* **EXCERTO**:
***

Último dia do ano. Ocorrem-me duas imagens de Gangbyeon hotel . A primeira é a da queimadura na mão esquerda da personagem feminina, Ah-reum. E a segunda é a da enorme planta ornamental no bar do hotel que, nas palavras do velho poeta, Yeong-hwan, precisa de ser regada.

Reescrever Casanova

Jean Laforgue, no século XIX, era professor de francês. Trata-se de um laico escrupuloso e sério como os que se fabricavam na época. Pedem-lhe para reescrever Casanova. Mete mãos à obra. Pára nesta frase a propósito de mulheres: "Sempre achei que aquela que eu amava cheirava bem, e quanto mais forte era a sua transpiração, mais suave ela me parecia." Laforgue reflectiu trinta segundos. Não, no século XIX (como acontece hoje, aliás), uma mulher não transpira . Corrige então esta incongruência e escreve: "Quanto às mulheres, sempre achei suave o odor daqueles que amei." Philippe Solers, Casanova, o Admirável . Tradução de Maria Irene Bigotte de Carvalho.

***

* **EXTRATO DE DADOS**:
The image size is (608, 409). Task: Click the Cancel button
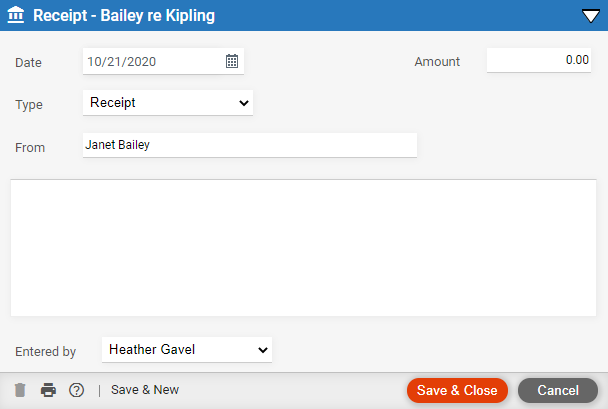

***

* **INSTRUÇÃO A**: Traduza para inglês esta frase do excerto: «Jean Laforgue, no século XIX, era professor de francês.»
* **INSTRUÇÃO B**: Prolongue o excerto sobre Gangbyeon hotel e Casanova, escrevendo a partir da última frase apresentada.
As linhas constituem um material à parte, sem ligação ao excerto.

* **RESULTADO A**: Jean Laforgue, in the nineteenth century, was a French teacher.

* **RESULTADO B**:
Só tenho jeito para coisas pequenas. Mas às vezes gosto de imaginar edifícios enormes, cheios de pormenores — projectos para abandonar a meio. Por exemplo: um curso de literatura através dos filmes de Godard, à deriva, com pistas falsas e becos sem saída. Podia começar aqui: La poésie, c'est qui perd gagne.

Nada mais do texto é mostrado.